**Text under study**:
☆ ☆ ☆

Hogan, 49, said he was an Army tank commander in the 1980s, based in Louisiana. He said the workshop reinforced for him that using drugs and alcohol is not a good way to cope with mental health struggles he’s had since his service.
“I make a lot of wrong decisions when I’m not medicated,” Hogan said. “… When I self-medicate, things go wrong.”
He was featured on “Washington’s Most Wanted” in December, when sheriff’s deputies said he fled the courthouse after he was found guilty of possession of a stolen vehicle, unlawful gun possession and bail jumping.
The show reported Hogan had 14 felony convictions in the state at the time. He was sentenced to five years, eight months in prison for the recent crimes.
When participating in the jail workshop, Hogan said, the part that dealt with respecting the views of others was especially hard.
He said he feels most comfortable around combat veterans, and at first was skeptical about non-veterans in the class.
Then that changed.
“You know what?” Hogan said. “Their experiences are similar. They just didn’t have any (military) training.”
For example, he said, military veterans and veterans of street violence must protect themselves from enemies.
And, just like the non-veterans surprised Hogan, he surprised them.
“Who would have thought a vet would be able to beatbox?” De Anda said.
On the second day of the workshop, Hogan started beatboxing — a kind of verbal percussion meant to sound like drums — while 36-year-old De Anda was rapping in the bathroom.
The men, who live in Tacoma, had seen each other only in passing in the jail before the class. Now they sometimes sit together at meals, and they’ve kept the musical routine going.
De Anda said the group was reserved the first day, then started to bond.
“We all struggle and strive to be better,” he said. “We all need a little help sometimes.”
Halfway through the program, De Anda, who is charged with second-degree assault and identified himself as a second-generation gang member, said he felt like he could leave his gang.
“I broke down and cried for about half an hour,” he said. “I kind of realized 36 years of my life, I’d been living a lie.”
The workshop De Anda and Hogan took was the 23rd at the jail in about two years. There usually are about 15 inmates and four facilitators who lead the group through a curriculum that comes from the
Alternatives to Violence Project.
The organization has been doing similar workshops in prisons across the country for more than 40 years, and Kluck founded
a local chapter.

☆ ☆ ☆

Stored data

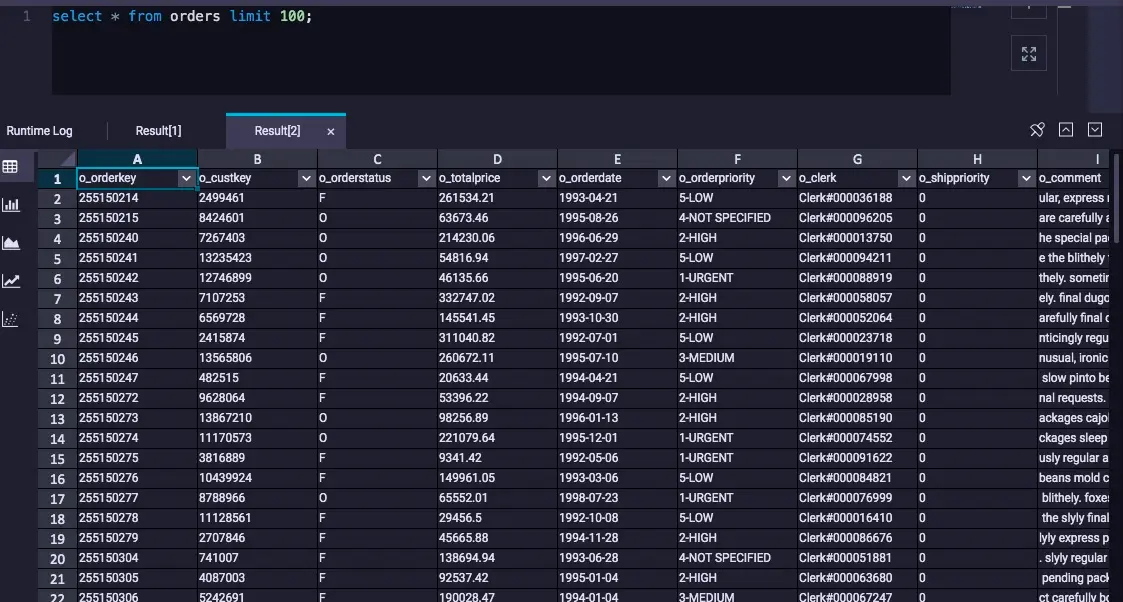Select column D header
This screenshot has width=1123, height=602.
pyautogui.click(x=497, y=159)
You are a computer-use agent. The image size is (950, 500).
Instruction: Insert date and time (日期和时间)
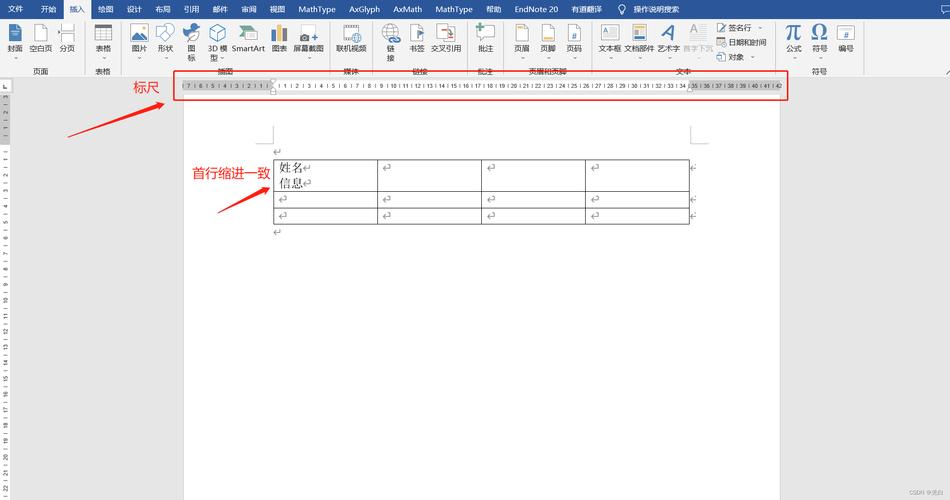tap(741, 43)
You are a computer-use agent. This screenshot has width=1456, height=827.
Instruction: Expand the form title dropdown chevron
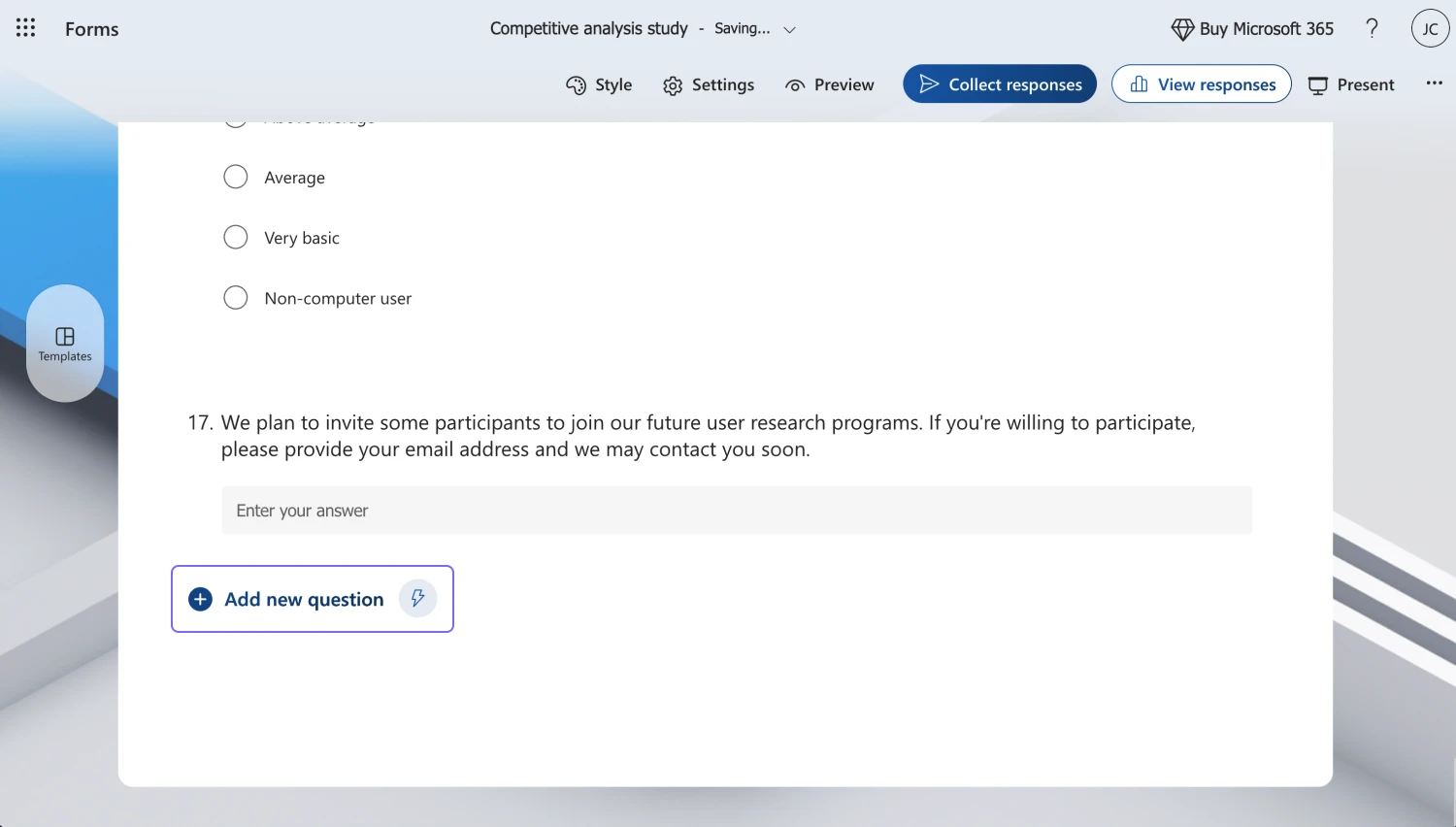[789, 29]
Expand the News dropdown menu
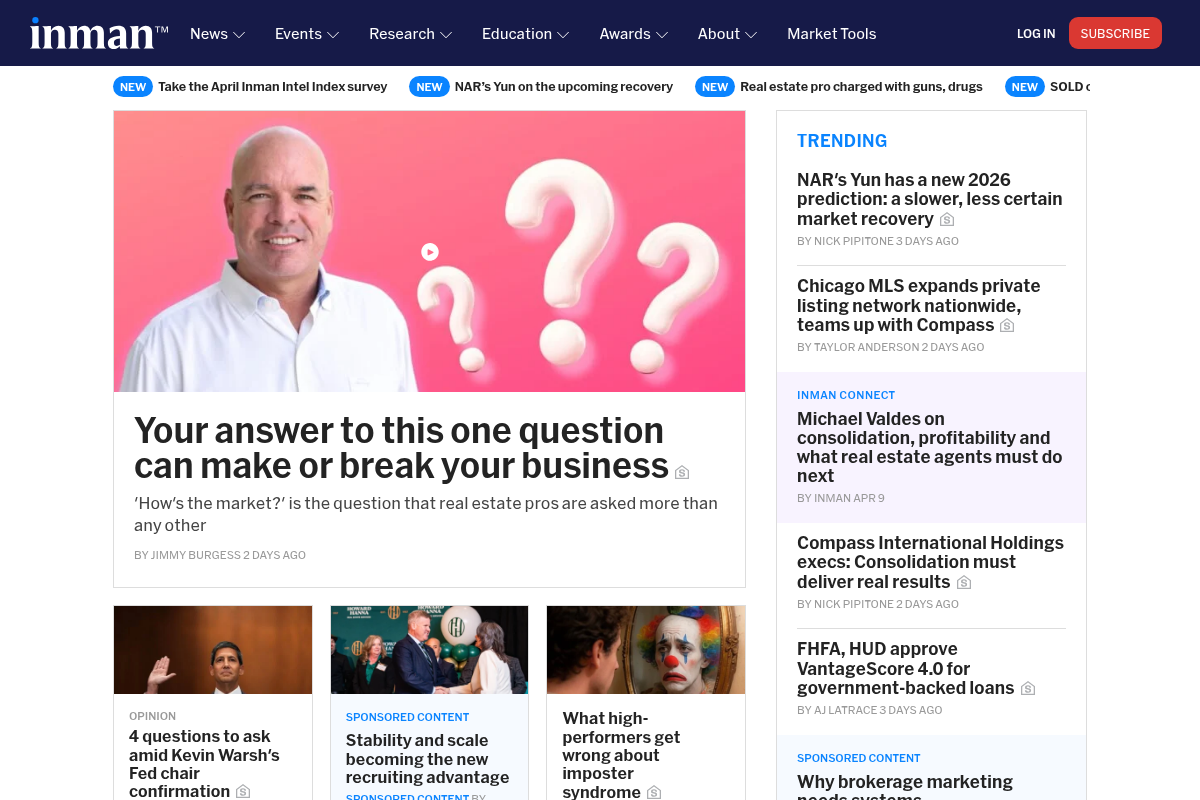The height and width of the screenshot is (800, 1200). [217, 34]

☆ ☆ ☆

**Parts of the exercise**:
1. In the article about the jail workshop, what was Hogan found guilty of before he fled the courthouse?
2. Pick up the article about the jail workshop after its last sentence and keep writing.

**Task answers**:
1. Possession of a stolen vehicle, unlawful gun possession and bail jumping.

2.
The veterans workshop is one of the local chapter’s recent efforts. Much of the work is volunteer, though the Pierce County Veterans Bureau pays facilitators for their time.
Some facilitators are veterans, and Kluck hopes the workshop eventually can be entirely veteran-run.
Jail officials have been happy with the program, and Martha Karr, the captain who oversees the jail’s programs, said there’s a demand for it among inmates. Those interested are interviewed by workshop leaders ahead of time to make sure they’re a good fit.
“The word is out about the class,” she said.
An inmate scheduled to be released once asked a judge to let him stay in jail one more night so he could finish the workshop, Karr said.
She and other jail supervisors attended the graduation for the recent workshop, where the inmates got certificates for their work.
One of them was David Gonzalez, who was a truck driver in the Army at Joint Base Lewis-McChord until about a year ago. He said the class wasn’t what he expected.
“You’re ready to sit back and get free coffee,” he said.
Instead, the 23-year-old, who is charged in a drive-by shooting, came away from the program realizing that soldiers need to understand that it’s OK to get help.
“Asking for help is not a weakness at all,” Gonzalez said.
Being open about weaknesses is one of the workshop themes, which tied into a conversation Hogan, the beatboxer, recently had with his 7-year-old son.
The boy is doing well in school, and when Hogan told him he was smart like his father, the kid replied with a zinger.
“No, Dad,” Hogan remembers the boy saying. “You’re very intelligent, but you’re not smart. Smart is what you do.”
The workshop gave Dad some tools to act on that wisdom.
“I’ll think before I react now,” Hogan said.